Droit à la sépulture, partage de la terre

Le colloque interroge le lien entre droit à la terre et droit à la sépulture dans les mondes anciens

Un colloque récent a examiné les relations complexes entre le droit à la terre et le droit à la sépulture dans les sociétés antiques, mettant en lumière l’impact du statut civique sur l’accès à des lieux de sépulture visibles, notamment pour les étrangers. Les discussions ont porté sur les diverses stratégies, qu’elles soient juridiques, associatives ou informelles, employées par des individus exclus de la citoyenneté pour s’inscrire durablement dans l’espace funéraire.

L’événement, organisé par le laboratoire DemoCIS de l’Université de Lille, a mobilisé le concept de Free Spaces pour explorer l’écart entre les normes juridiques et les pratiques funéraires effectives.
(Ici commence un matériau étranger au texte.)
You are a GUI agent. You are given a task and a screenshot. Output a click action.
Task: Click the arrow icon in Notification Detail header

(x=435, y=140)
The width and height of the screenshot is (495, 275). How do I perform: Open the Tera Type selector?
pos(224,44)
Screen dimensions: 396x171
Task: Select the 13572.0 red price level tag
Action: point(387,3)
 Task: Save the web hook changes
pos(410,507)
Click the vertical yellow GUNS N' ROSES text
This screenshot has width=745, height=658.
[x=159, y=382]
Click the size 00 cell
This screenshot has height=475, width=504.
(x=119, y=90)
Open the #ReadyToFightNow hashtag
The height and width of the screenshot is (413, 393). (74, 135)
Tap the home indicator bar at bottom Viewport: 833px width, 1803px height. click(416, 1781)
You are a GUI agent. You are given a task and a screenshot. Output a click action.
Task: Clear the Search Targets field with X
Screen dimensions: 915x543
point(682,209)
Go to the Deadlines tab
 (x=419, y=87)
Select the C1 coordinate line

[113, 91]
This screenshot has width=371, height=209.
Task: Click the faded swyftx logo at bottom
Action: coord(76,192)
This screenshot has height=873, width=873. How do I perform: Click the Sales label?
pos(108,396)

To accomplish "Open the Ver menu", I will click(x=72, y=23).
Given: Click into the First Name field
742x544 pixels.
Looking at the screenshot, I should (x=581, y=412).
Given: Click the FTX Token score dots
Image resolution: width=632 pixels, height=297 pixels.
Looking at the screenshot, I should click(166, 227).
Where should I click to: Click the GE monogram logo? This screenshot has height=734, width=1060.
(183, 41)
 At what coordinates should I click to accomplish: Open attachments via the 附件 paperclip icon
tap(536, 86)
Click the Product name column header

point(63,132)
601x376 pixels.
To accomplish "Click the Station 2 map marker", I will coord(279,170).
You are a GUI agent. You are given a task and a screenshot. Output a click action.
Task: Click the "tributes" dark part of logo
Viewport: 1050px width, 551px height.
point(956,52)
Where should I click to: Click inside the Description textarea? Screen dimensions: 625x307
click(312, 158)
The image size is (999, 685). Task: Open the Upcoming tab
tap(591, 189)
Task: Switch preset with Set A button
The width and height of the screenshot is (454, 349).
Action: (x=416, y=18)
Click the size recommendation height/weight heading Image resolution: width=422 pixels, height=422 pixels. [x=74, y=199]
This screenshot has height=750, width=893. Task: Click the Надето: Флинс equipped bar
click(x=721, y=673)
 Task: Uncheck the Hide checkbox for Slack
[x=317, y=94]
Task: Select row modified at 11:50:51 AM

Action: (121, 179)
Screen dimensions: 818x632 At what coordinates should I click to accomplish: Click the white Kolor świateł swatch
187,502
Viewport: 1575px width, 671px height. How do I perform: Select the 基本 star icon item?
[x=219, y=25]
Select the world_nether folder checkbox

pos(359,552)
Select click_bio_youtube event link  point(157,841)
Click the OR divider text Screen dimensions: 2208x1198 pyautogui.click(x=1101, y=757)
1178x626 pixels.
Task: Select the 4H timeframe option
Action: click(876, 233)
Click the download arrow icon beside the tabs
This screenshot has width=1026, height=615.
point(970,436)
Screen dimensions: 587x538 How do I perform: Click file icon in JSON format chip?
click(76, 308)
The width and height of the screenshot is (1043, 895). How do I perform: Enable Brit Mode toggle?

Les intervenants ont analysé comment l’invisibilité archéologique de certains défunts peut révéler des dynamiques sociales et juridiques sous-jacentes.

Cette approche interdisciplinaire, qui croise archéologie funéraire, épigraphie, histoire du droit et sciences sociales, adopte une perspective diachronique, allant de l’époque archaïque à l’Antiquité tardive, tout en s’ouvrant à des comparaisons avec d’autres contextes géographiques.

L’événement s’inscrit dans une réflexion plus large sur les pratiques citoyennes ordinaires, y compris celles qui opèrent en marge des cadres juridiques officiels.

Source : Université de Lille, laboratoire DemoCIS.